§ **Task brief**: Please copy out the entries below, swapping "stupeň" for "ročník" wherever it occurs and leaving everything else untouched.

§ **Supplied material**:
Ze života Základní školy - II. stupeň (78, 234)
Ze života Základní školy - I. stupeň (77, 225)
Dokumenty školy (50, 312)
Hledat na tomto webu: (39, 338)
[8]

§ **Solved problem**:
Ze života Základní školy - II. ročník (78, 234)
Ze života Základní školy - I. ročník (77, 225)
Dokumenty školy (50, 312)
Hledat na tomto webu: (39, 338)
[8]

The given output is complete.